▸ **GOAL OF THE EXERCISE**
Format the lines from the line containing "You are a computer-use agent." through the line containing "click(x=13, y=8)", inclusive, as a JSON list of strings with one string per line, omitting blank lines. Leave the pictures out.

▸ **GIVEN RECORDS**
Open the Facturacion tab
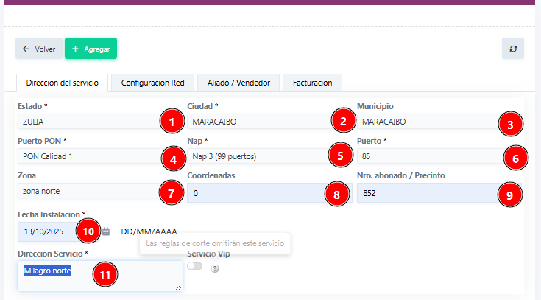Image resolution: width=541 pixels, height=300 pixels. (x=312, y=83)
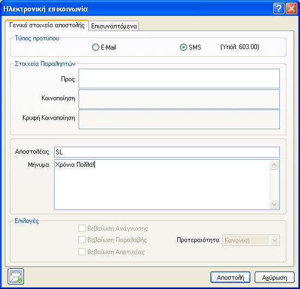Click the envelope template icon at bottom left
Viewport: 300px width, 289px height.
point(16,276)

---

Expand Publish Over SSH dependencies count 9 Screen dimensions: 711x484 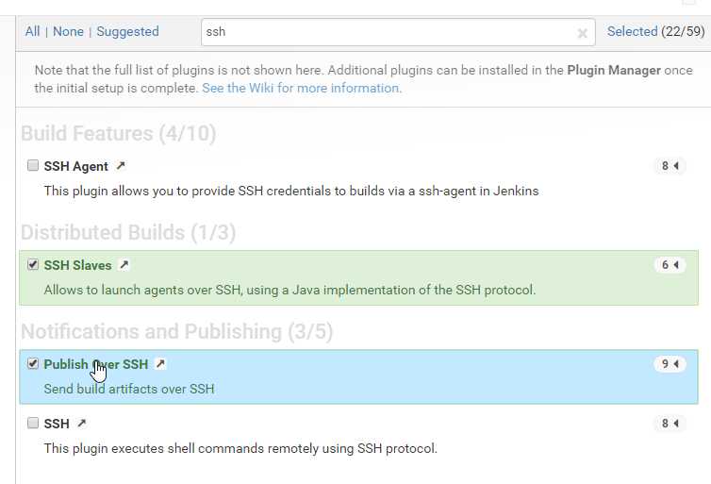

* * *

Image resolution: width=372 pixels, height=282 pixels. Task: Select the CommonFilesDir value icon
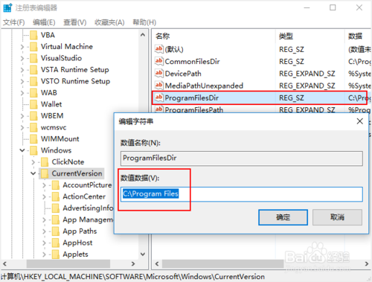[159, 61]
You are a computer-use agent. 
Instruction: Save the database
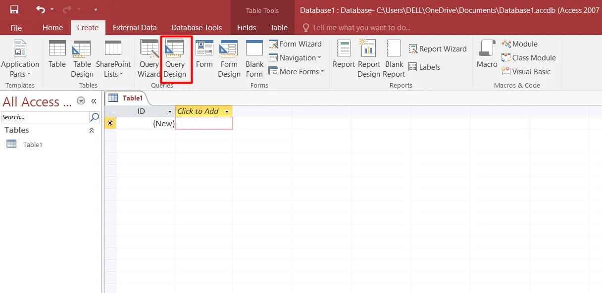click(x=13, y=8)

▸ **TASK SOLUTION**
[
  "You are a computer-use agent. ",
  "Instruction: Save the database",
  "click(x=13, y=8)"
]